PASSAGE GIVEN:
Writing plug-ins for Mozzila Gekko engine

Writing Plug-ins


  1. Once you decide what you want your plug-in to do, creating it is a simple process. A basic overview of the plug-in development process is given in the following steps.

  2. Plan your plug-in: decide on the services you want the plug-in software to provide and how it will interact with the browser and the special media for which the plug-in is created.
  3. Decide the MIME type and file extension for the plug-in (see Registering Plug-ins).
  4. Set up your development environment properly. You can use a variety of environments to create a plug-in, but make sure that you have the necessary files from the mozilla source or from the plug-in SDK.
  5. Create a plug-in project.
  6. You can either start from one of the samples provided for your operating system in the mozilla source directory, where plug-ins samples are already being built, or you can construct a new plug-in project in your own development environment using SDK-provided files. See the README in the plug-in SDK for more information about using the SDK and using the samples provided there.

Dataset entries:
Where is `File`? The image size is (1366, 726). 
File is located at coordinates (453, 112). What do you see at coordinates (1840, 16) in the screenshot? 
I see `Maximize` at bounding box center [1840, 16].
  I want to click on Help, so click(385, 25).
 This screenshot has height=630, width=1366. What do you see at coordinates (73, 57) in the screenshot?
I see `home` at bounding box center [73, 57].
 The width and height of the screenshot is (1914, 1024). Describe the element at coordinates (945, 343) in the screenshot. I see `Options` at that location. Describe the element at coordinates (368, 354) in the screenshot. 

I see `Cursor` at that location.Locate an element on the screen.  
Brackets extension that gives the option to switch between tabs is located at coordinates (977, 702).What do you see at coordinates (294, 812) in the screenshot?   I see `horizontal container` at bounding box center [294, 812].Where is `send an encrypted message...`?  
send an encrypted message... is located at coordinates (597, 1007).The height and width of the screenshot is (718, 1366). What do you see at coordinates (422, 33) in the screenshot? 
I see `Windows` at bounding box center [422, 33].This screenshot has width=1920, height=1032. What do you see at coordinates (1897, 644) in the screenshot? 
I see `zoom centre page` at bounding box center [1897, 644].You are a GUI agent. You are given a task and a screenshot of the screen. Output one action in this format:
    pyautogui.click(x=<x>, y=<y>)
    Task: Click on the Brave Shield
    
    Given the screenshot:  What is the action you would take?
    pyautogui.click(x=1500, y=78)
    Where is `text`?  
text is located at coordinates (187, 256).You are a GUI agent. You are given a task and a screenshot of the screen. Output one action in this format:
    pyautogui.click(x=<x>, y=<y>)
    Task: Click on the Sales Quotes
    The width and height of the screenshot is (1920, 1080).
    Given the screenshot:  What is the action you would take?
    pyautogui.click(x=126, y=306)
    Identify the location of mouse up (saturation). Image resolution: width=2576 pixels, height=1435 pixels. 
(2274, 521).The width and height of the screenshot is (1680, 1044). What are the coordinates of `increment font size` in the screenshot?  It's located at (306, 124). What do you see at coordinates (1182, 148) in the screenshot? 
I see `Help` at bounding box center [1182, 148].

PROBLEMS TO WORK ON:
a) In the plug-in development text, some numbered steps begin with a command. List each of those commands.
b) Using the plug-in development text, state whether each statement agrees with it and quote the words that decide it: (i) The plug-in SDK contains a README. (ii) Only one development environment can be used to create a plug-in. (iii) Plug-in samples are already being built in the mozilla source directory.
c) Pick up the plug-in development text after its final sentence and continue it.
The items are separate material, unrelated to the plug-in development text.

RESPONSES IN ORDER:
a) Plan your plug-in; Decide the MIME type and file extension for the plug-in; Set up your development environment properly; Create a plug-in project

b)
(i) Yes: "See the README in the plug-in SDK for more information about using the SDK and using the samples provided there."
(ii) No: "You can use a variety of environments to create a plug-in"
(iii) Yes: "the mozilla source directory, where plug-ins samples are already being built"

c)
  7. Write your plug-in code and implement the appropriate Plug-in API methods for basic plug-in operation. You'll find an overview of the Plug-in API methods in this chapter, as well as separate chapters for all of the major functional areas of the Plug-in API. Also see Making Plug-ins Scriptable for more information about making plug-ins accessible from the browser.
  8. Build the plug-in for your operating system. See "Building Plug-ins"
  9. Install the plug-in in the plug-in directory for your operating system. See Installing Plug-ins.
  10. Test your plug-in and debug as necessary.
  11. Create an HTML page and embed the plug-in object. For information about the HTML elements to use, see Using HTML to Display Plug-ins. To see your plug-in in action, simply display the HTML page that calls it in the browser.

Registering Plug-ins

Gecko identifies a plug-in by the MIME type it supports. When it needs to display data of a particular MIME type, the browser finds and invokes the plug-in object that supports that type. The data can come from either an object element in an HTML file (where the object or embed element either specifies the MIME type directly or references a file of that type), from a separate non-HTML file of that MIME type, or from the server.

The server looks for the MIME type registered by a plug-in, based on the file extension, and starts sending the file to the browser. The browser looks up the media type, and if it finds a plug-in registered to that type, loads the plug-in software.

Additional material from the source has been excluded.